## start Extracted data
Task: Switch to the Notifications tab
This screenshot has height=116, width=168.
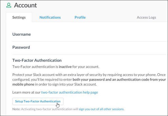Action: 50,17
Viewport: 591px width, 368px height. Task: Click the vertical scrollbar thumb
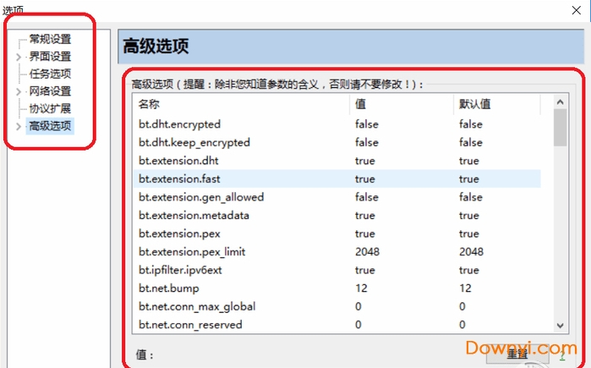click(560, 128)
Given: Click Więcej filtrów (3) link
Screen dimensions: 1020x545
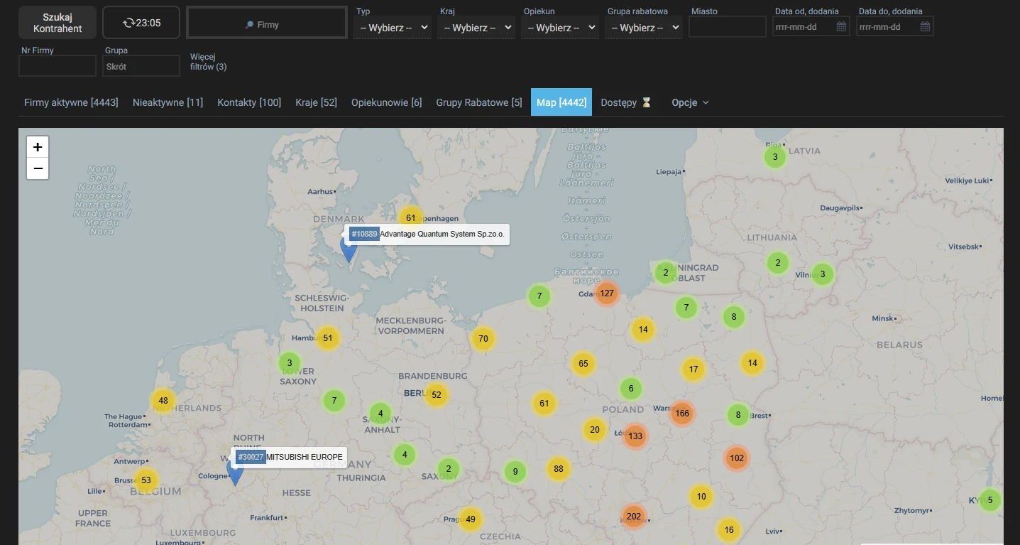Looking at the screenshot, I should pos(208,62).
## end Extracted data
What is required:
Update the listing above so that each "Task" becomes "Instruction", and write out the lines again with nothing else changed. Leave the pictures out of your answer.

Exercise answer:
Instruction: Switch to the Notifications tab
This screenshot has height=116, width=168.
Action: 50,17
Viewport: 591px width, 368px height. Instruction: Click the vertical scrollbar thumb
click(560, 128)
Given: Click Więcej filtrów (3) link
Screen dimensions: 1020x545
Looking at the screenshot, I should pos(208,62).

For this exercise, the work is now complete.